- **Your objective**
State how many lines in the following entries hold the word "will". The reply is that number only.

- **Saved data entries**

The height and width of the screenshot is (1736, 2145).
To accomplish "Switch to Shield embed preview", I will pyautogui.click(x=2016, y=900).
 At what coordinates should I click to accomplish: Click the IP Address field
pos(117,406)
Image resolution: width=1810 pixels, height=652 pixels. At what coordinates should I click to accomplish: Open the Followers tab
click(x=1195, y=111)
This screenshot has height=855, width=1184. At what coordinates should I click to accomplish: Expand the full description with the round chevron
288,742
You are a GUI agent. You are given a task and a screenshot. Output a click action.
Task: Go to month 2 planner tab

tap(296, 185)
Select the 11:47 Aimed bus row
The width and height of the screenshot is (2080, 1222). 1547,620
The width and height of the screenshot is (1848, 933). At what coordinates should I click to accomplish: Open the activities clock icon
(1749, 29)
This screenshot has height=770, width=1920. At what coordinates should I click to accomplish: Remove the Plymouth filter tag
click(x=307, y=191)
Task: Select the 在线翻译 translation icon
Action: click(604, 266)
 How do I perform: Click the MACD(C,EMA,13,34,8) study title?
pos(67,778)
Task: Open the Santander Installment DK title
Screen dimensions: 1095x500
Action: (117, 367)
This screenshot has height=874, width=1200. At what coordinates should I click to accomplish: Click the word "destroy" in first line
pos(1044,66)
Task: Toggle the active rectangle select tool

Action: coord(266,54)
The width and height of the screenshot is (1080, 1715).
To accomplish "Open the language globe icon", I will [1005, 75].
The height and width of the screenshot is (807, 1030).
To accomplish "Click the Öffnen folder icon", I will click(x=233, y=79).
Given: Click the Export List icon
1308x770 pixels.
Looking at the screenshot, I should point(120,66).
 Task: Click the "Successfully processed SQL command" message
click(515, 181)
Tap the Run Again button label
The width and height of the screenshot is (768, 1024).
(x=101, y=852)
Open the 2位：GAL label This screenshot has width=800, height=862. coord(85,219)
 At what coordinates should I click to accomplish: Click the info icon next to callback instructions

- **Expected answer**
3